The thing about me is I come in peace. I will give you the benefit of the doubt and I will open the opportunity for you to hurt me. why?  I choose to trust, and anytime you trust you risk being hurt and or let down. I cannot control what people do, but I will control myself. I’m not a liar nor hypocrite that has to put on a facade about who I am. I have no problem letting you know what I like and don’t like, so when a problem occurs or when a person starts to push negative energy my way I automatically put up my guard. I’m all good when I’m doing what you want me to do when I’m making shit easier in their life. It’s obvious that people only have there own best interest at heart and they don’t care about who they trample over or use to get there. Then these same type of people will pull the victim card as if the world owes them something. They think because your’re mom sister or girlfriend your obligated to take on their bull shit. NO!!! Not when my deepest and darkest battles to this day I fight alone. I will not pacify someone else struggles while I have to lace up my boot straps and fight through shit and break threw boulders that’s thrown my way. I offer support advise and literally at times, put myself and a jeopardizing situation for people and still am not appreciated. I’m a hopeless romantic that just wants to be loved.  I don’t see why its so hard when I’m coming in peace and genuine. True love isn’t hard, because it should come naturally. Anything that comes natural is easy, fun, and simply enjoy doing it. I will fight for as long as I can. but I’m also a stronger person than I was before, and I’m brave enough to accept people for who they are. I can accept you, but I will not tolerate and or deal with you in my world. I have made it this far and my biggest downfall has been my desire to love a MAN.
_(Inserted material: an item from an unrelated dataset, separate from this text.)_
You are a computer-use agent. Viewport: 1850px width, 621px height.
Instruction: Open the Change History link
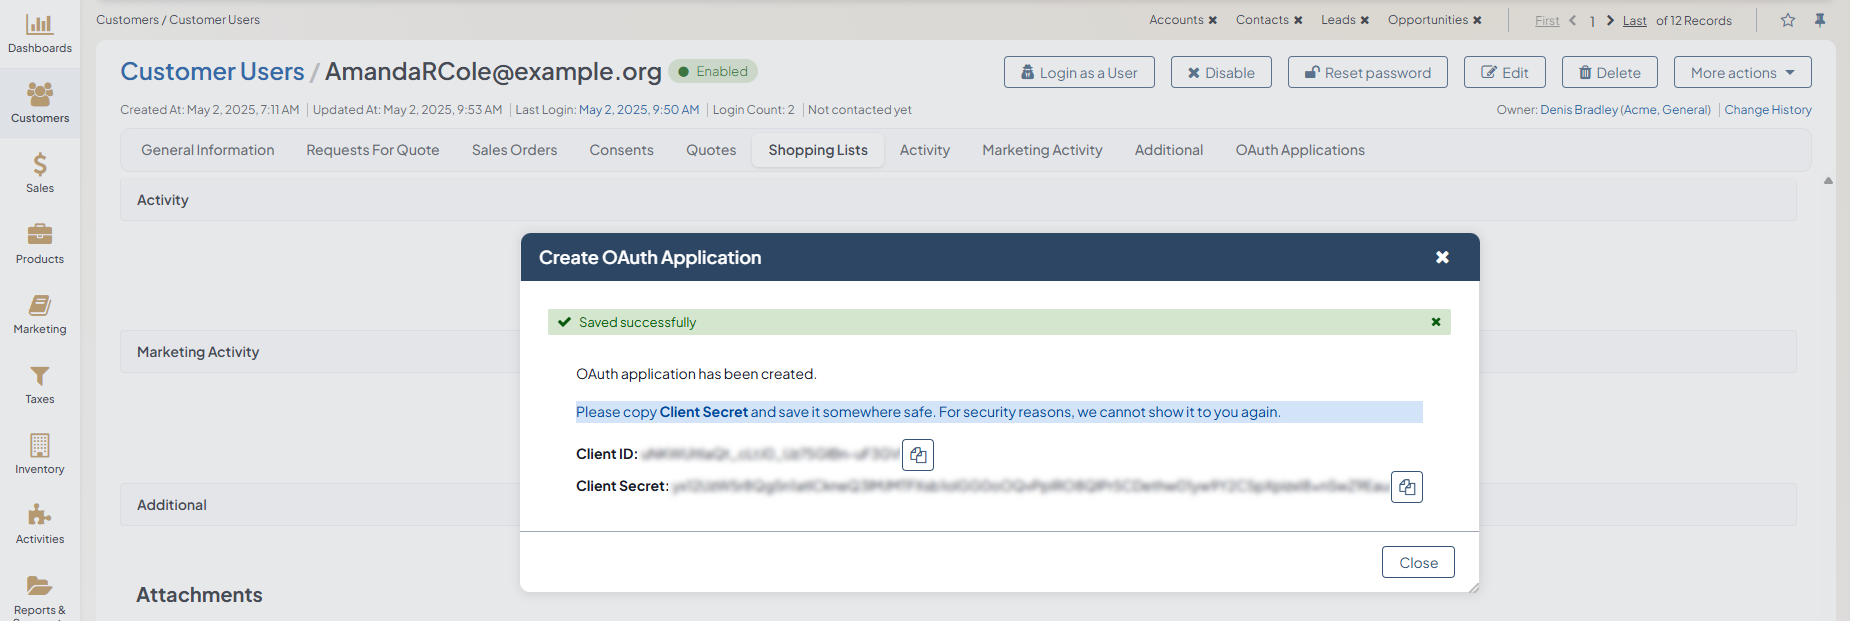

I want to desire to love myself more. As soon as I’m shown you don’t care I will guard my heart and my life. I’m dealing with so much internally and I’m ready to break through, I’m not letting people and there personal issues effect my life anymore. Beat it if your not hear to bring peace love and happiness into my life on a consistent bases than you serve no purpose and I don’t want you.

Anyways I’m at work and they don’t pay me to write in my personal blog…so until next time. Stay real and stay strong 🙂

Today

Today people are so focused on being rich and wealthy in terms of money and material gain. If at least half of that same energy was put into becoming richer and wealthier inside, I know the world would be a better place.